PMA-MTJs composed of a CoFeB free layer and MgO tunnel barrier have yielded numerous breakthroughs including scalability, endurance, and high thermal stability1,2,3,4,5,6,7,8,9. From a technological perspective, CoFeB-MgO-based spin-transfer-torque magnetic random access memory (STT-MRAM) has emerged as the most promising alternative to existing silicon-based memory technologies. However, one prominent shortcoming of conventional CoFeB-MgO structures is the requirement for lower switching voltage at faster switching speeds. To attain a low switching voltage, the conservation of spin angular momentum stipulates the need for low magnetic moment which is embodied by an ultrathin ferromagnetic free layer. PMA in ultrathin Fe has been demonstrated10, but the inability to achieve PMA in ultrathin CoFeB with dual MgO interfaces stems from the delicate balance between achieving layer continuity, preserving free layer metallicity, and retaining a low resistance-area product (RA) for the MgO layers. Here, we report the use of an Mg insertion layer within an ultrathin CoFeB layer that gives rise to PMA. The device performance of this ultrathin free layer was recently reported as it achieved breakthroughs in low magnetic moment and low damping that gave rise to ultra-low voltage and ultra-low power devices11,12. In this work, we show that the achievement of ultrathin CoFeB layers are of technological importance as they fulfill the requirements  for reversal of the free layer magnetization at short pulse lengths below 10 ns, and at deep error rates of less than 1 ppm which are essential to applications such as last level cache that use static random access memory technology.

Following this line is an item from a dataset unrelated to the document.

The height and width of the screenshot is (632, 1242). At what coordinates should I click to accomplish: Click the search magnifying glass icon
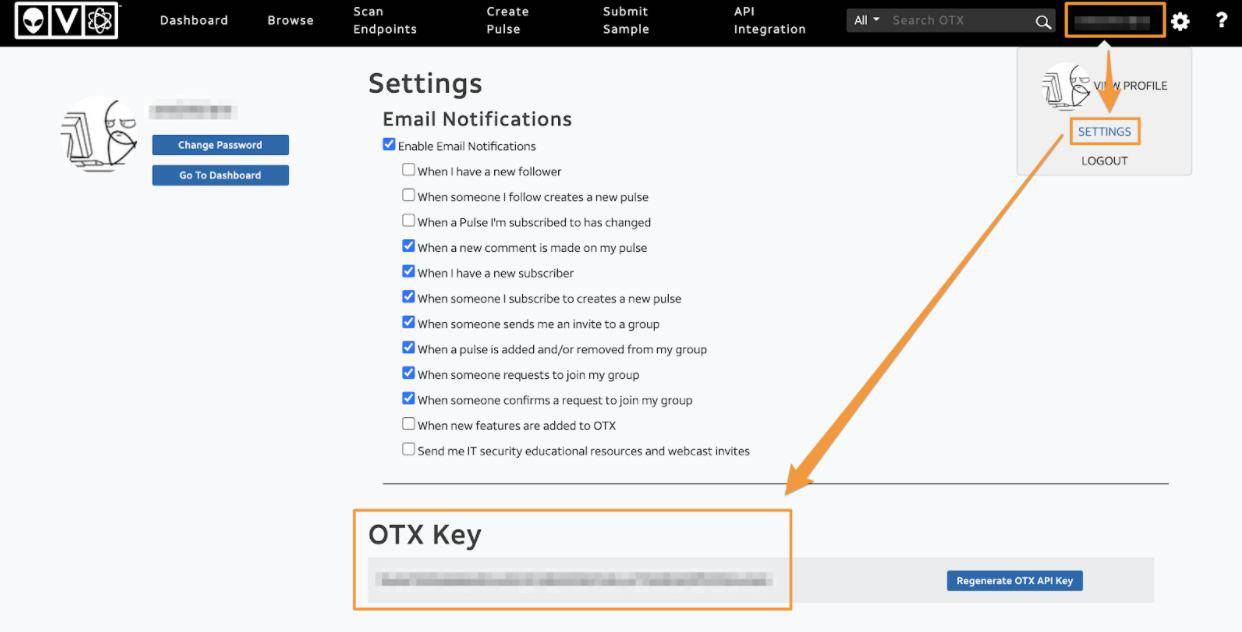click(x=1043, y=21)
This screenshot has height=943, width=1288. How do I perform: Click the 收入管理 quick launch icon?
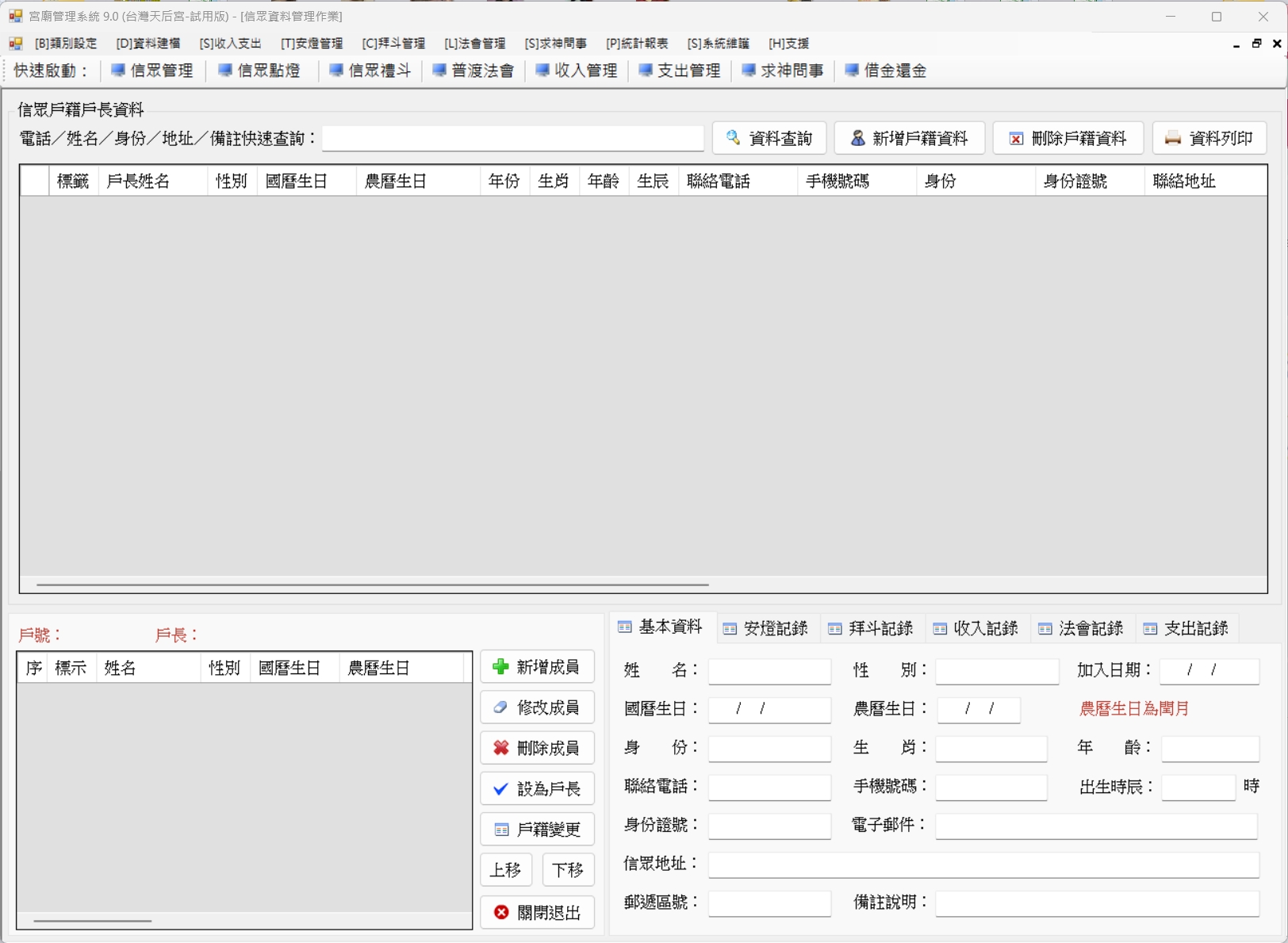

Conventional free layers use thicker CoFeB (CFB) layers that consist of refractory metal interfaces or insertions13,14,15. These free layers can exhibit good thermal stability withstanding 400 °C back end of line process temperatures and a wide range of operating temperatures, but require a high switching voltage. By contrast, the conservation of spin angular momentum argues that a lower moment free layer is important for the design of low switching voltage magnetic random access memory (MRAM) devices12,14,,16,14,. This study shows that ultrathin, thermally stable, high saturation magnetization CFB free layers can be achieved with the incorporation of Mg, enabling a low switching voltage at short pulse lengths. The effect of Mg is remarkable as PMA is observed in CFB free layers with thicknesses tFL as low as 6.6 Å, whereas in the absence of Mg, PMA is first observed for an 11 Å CFB free layer. For a 30 nm device, estimates of the upper limit of the energy barrier Eb between parallel and anti-parallel states are large, thus good thermal stability is expected up to the maximum operating temperature of 85 °C. Experimentally, nominal 30 nm devices with a 9 Å free layer exhibit sharp switching of the free layer magnetization with respect to applied field or current, and a very low RA of 3.5 Ω·μm2 with a tunnel magnetoresistance ratio (TMR) up to 150%. High speed testing revealed these devices are capable of switching at 1 ns with a writing voltage below 500 mV, and below 300 mV for pulse lengths ranging from 3 to 50 ns. These properties highlight the promise of PMA-MTJs, consisting of ultrathin CFB free layers with dual MgO interfaces, for expanding MRAM into new memory applications.

Results

We report on full MTJ film stacks that include a seed layer, synthetic antiferromagnet reference layer, MgO barrier, CFB free layer, MgO Hk-enhancing layer, and nitride-based cap. As depicted in Fig. 1, two variations of the CoFeB free layer are investigated. Each free layer is an ultrathin, 9 Å CoFeB free layer that consists of Fe-rich (CoFe)1-yBy, where the Co:Fe ratio is 1:2.7 and y is 24 percent. The first free layer variation, shown in Fig. 1a, depicts the insertion of an Mg layer with a nominal thickness of 5 Å within the CFB free layer. The second variation, illustrated in Fig. 1b, omits the Mg layer in favor a continuous CFB layer. All samples are annealed at 400 °C for 3.5 hours after the deposition of the MTJ stack was complete.

Figure 1
figure 1

Schematics of ultrathin 9 Å CFB free layers. (a) A 9 Å CFB free layer with a 5 Å Mg insertion layer. Layer thicknesses are not drawn to scale. (b) A 9 Å CFB free layer without an Mg insertion. Layer thicknesses are not drawn to scale. The MgO barrier of the MTJ stacks was engineered for a low RA of 3.5 Ω·μm2.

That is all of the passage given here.